Charles Flanagan
Question:180 Mr. Flanagan asked the Minister for Health and Children the position regarding the age limit for adoptive parents in respect of domestic adoptions and foreign adoptions. [28213/01]
Vol. 544 No. 1
180 Mr. Flanagan asked the Minister for Health and Children the position regarding the age limit for adoptive parents in respect of domestic adoptions and foreign adoptions. [28213/01]

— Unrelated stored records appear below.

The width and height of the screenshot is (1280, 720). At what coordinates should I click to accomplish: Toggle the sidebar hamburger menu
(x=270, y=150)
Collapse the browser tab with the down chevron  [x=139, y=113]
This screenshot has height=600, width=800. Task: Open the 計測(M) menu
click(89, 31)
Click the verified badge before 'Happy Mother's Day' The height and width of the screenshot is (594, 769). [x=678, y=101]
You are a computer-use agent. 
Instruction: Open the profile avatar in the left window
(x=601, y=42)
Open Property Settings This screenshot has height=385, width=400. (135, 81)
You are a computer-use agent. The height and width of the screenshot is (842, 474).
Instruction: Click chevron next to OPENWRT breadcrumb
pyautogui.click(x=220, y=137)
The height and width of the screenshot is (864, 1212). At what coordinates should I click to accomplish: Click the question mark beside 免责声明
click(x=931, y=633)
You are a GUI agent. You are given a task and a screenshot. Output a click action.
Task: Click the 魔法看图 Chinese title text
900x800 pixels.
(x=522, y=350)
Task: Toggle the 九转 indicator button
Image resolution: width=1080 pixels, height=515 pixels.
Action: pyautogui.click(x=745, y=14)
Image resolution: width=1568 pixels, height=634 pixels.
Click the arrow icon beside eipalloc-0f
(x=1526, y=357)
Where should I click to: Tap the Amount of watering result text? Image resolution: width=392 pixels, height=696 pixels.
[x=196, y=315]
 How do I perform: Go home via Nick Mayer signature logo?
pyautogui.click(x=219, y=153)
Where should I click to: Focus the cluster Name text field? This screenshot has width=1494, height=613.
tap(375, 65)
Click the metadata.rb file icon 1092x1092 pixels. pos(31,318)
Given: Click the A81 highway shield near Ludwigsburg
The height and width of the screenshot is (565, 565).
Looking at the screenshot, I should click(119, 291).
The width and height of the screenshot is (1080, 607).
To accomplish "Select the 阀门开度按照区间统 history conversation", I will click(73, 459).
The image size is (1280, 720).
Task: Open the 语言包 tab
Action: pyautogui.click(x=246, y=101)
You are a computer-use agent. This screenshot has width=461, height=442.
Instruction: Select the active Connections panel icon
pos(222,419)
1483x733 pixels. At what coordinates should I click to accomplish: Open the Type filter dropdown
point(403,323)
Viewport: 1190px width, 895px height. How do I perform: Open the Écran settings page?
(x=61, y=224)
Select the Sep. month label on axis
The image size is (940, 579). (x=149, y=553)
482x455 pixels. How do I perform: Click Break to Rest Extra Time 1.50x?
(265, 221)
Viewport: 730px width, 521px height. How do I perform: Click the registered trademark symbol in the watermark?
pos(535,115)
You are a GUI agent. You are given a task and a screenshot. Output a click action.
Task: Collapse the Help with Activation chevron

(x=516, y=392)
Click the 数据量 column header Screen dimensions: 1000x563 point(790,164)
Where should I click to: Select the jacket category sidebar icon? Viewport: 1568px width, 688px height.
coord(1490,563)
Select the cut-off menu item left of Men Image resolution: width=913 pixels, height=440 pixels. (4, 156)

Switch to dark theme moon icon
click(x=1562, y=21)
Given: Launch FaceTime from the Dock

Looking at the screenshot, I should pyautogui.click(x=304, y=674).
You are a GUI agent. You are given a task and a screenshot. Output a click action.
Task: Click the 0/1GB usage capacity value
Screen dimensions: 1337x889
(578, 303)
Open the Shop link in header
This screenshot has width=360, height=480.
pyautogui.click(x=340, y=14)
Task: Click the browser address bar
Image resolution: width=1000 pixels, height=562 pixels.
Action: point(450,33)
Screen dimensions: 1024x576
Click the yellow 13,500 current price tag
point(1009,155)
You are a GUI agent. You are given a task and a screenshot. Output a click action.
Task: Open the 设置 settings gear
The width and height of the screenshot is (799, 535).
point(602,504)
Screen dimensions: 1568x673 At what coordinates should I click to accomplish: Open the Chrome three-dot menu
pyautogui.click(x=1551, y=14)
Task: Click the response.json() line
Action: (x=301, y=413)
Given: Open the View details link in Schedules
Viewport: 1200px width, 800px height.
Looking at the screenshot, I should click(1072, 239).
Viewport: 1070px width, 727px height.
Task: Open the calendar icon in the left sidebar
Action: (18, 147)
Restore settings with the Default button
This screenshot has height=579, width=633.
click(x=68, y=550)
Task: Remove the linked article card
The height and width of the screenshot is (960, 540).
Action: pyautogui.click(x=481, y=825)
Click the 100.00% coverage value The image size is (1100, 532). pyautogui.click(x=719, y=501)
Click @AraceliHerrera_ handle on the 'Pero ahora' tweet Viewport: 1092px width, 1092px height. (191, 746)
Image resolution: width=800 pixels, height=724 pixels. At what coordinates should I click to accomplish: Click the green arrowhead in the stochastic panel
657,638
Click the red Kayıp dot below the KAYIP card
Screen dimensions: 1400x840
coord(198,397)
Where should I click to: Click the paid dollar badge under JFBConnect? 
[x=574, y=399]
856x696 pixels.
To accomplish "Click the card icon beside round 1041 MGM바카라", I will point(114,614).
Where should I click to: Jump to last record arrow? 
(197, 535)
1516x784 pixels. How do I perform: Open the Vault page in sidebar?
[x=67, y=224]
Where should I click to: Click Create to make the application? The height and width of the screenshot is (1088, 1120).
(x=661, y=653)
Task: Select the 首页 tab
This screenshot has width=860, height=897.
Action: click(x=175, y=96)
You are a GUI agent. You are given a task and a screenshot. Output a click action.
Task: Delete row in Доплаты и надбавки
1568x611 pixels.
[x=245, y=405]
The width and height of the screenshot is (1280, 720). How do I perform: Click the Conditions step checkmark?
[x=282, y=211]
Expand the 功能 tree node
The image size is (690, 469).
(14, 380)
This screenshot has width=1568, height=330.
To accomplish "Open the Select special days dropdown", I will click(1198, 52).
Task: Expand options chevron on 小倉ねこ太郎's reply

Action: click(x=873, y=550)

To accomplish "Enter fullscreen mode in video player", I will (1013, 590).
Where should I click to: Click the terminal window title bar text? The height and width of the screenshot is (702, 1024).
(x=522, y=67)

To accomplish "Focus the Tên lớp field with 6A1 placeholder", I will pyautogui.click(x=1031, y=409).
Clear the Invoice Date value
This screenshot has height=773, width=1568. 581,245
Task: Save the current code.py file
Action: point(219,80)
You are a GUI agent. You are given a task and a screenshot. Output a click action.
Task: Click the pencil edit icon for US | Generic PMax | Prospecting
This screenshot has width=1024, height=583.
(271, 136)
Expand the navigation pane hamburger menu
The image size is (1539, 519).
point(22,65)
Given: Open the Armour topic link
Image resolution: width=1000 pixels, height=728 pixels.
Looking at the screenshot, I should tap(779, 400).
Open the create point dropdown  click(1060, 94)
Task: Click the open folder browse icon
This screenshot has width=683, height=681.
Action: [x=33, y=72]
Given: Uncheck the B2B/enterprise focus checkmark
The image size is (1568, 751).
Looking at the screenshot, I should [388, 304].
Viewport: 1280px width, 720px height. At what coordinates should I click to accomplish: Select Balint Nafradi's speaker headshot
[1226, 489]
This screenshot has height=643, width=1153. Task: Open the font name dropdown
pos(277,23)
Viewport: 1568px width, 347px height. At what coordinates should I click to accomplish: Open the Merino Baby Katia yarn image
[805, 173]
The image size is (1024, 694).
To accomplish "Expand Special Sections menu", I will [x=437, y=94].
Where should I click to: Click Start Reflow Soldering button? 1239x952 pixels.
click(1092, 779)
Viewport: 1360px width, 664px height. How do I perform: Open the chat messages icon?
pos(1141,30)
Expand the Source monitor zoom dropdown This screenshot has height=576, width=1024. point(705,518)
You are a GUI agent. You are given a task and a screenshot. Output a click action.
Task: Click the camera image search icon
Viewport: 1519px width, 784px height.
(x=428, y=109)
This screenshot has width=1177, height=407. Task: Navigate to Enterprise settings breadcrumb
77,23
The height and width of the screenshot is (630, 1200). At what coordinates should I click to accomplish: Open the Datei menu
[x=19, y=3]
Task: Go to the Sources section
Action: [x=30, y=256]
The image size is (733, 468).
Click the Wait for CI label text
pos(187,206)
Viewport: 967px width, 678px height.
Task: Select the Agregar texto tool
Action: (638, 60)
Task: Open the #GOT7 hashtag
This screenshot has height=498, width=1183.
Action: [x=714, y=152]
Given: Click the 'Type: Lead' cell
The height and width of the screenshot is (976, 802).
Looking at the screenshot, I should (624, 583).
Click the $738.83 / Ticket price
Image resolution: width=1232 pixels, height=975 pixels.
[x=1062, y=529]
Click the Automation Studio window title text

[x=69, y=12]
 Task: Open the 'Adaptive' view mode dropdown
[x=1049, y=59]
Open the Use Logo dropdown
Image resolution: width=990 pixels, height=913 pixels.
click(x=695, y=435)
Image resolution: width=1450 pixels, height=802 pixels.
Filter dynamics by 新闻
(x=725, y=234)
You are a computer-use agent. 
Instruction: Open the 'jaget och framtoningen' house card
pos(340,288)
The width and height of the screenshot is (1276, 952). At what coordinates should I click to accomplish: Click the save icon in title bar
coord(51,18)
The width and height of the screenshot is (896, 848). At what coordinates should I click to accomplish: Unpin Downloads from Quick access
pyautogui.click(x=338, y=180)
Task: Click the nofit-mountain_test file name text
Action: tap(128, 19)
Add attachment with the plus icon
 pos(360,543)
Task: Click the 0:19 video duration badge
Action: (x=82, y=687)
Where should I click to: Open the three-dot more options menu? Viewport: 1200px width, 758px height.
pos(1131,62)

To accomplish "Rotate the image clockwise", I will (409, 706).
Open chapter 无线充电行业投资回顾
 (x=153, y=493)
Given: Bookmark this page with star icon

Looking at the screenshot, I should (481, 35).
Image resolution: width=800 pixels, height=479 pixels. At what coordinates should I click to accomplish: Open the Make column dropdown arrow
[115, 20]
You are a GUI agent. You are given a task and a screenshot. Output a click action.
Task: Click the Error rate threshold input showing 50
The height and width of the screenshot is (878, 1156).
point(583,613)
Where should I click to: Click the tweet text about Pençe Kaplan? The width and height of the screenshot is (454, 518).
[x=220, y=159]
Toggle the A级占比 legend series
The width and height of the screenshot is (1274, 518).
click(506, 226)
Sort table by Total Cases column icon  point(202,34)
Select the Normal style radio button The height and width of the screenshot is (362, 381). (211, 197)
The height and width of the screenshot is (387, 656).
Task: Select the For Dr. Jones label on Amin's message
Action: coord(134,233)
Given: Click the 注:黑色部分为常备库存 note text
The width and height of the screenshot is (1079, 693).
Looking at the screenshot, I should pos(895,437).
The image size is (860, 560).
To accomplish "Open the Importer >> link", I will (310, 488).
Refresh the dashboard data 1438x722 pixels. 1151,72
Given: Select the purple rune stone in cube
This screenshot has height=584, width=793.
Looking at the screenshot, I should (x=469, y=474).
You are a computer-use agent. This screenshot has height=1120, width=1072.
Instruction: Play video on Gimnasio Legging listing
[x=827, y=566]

The law does not lay down upper age limits for adopting parents, but adoption agencies generally apply their own age limits for domestic adoption. There are a number of reasons the agencies apply age limits as follows: the birth mothers are involved in the choice of adopters and have a preference for younger parents; the decline in the number of children being placed for adoption means that adopters have to wait a substantial period following the assessment before a child may be placed by which time they would be a few years older and the expectation that a child would be placed with a family where it is likely that the parents would be in a position to care for them appropriately until they reach adulthood.
At present there is no specific age limit which would exclude a couple from being assessed for intercountry adoption, however, age is a factor which would be taken into account in assessing capacity. As with domestic adoption this requires that the assessing social worker is satisfied that the child is likely to have parents who are in a position to care for them appropriately until they reach adulthood.